Dans tous les cas, la prise de ces composés nécessite l’accompagnement d’un médecin ou d’un phytothérapeute.

Les huiles essentielles

Riches en principes actifs, certaines huiles essentielles peuvent être utiles pendant la période de la ménopause. C’est le cas de huiles essentielles aux propriétés « oestrogen-like » comme la sauge sclarée, l’anis vert ou le cyprès vert. Elles peuvent être intégrées à des mélanges destinés à soulager les bouffées de chaleur.

Attention : ces huiles essentielles ne sont pas adaptées aux personnes ayant des pathologies cancéreuses oestogéno-dépendants.
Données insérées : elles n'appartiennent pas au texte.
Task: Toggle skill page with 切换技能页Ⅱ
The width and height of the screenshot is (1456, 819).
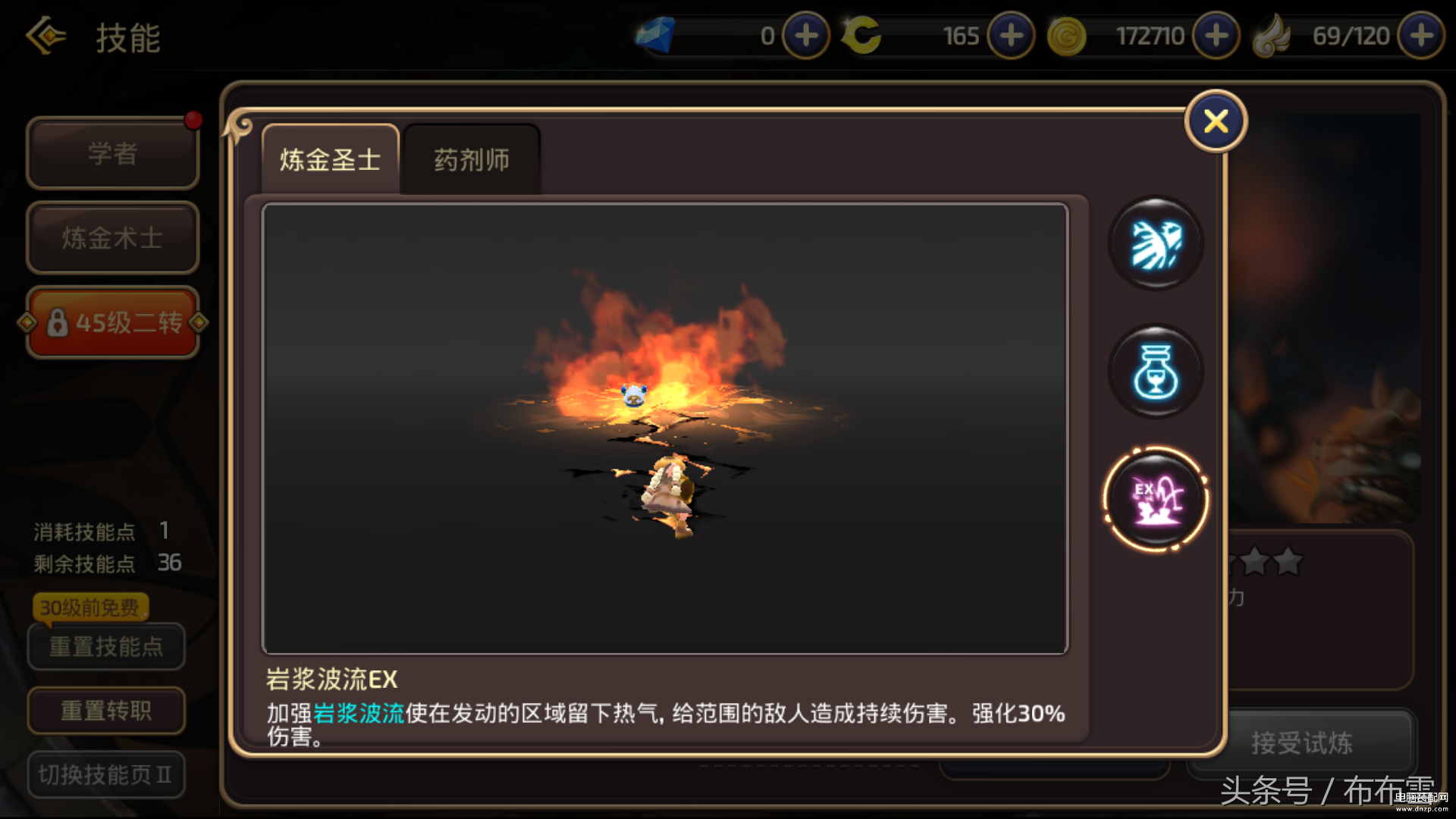Action: coord(106,774)
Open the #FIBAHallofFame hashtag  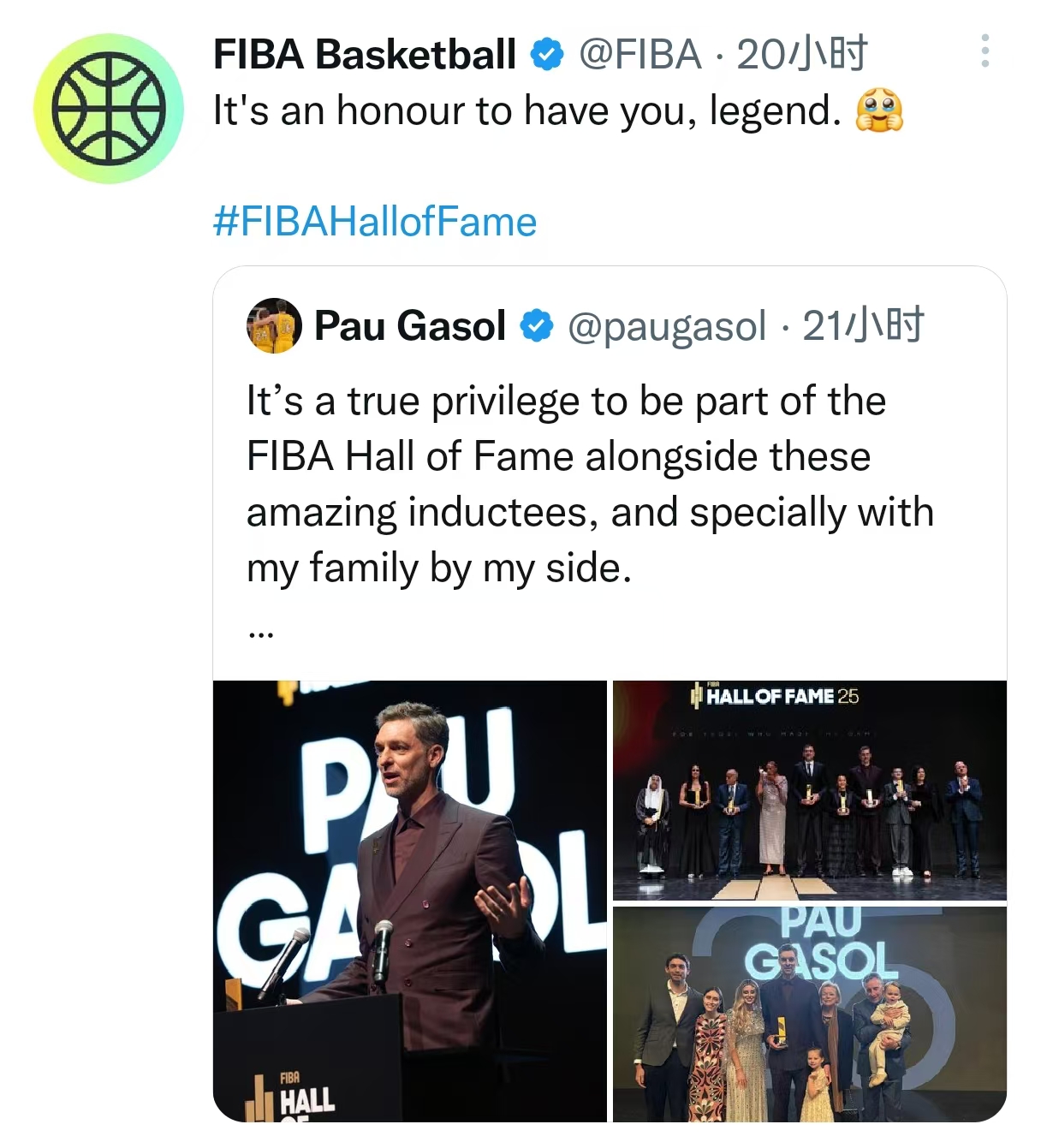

L’huile essentielle de basilic, aux puissants effets anti-spasmodiques, est utile en cas de ballonnements. C’est également un tonique nerveux et psychique. Diluez dans de l’huile végétale (5 gouttes d’huile essentielle pour 10 gouttes d’huile végétale) et massez le ventre plusieurs fois par jour.

Enfin, pour se détendre, les huiles essentielles de camomille ou de lavande contribuent à se relaxer.

Ces conseils ne remplacent en aucun cas une visite médicale et un accompagnement par un professionnel de santé.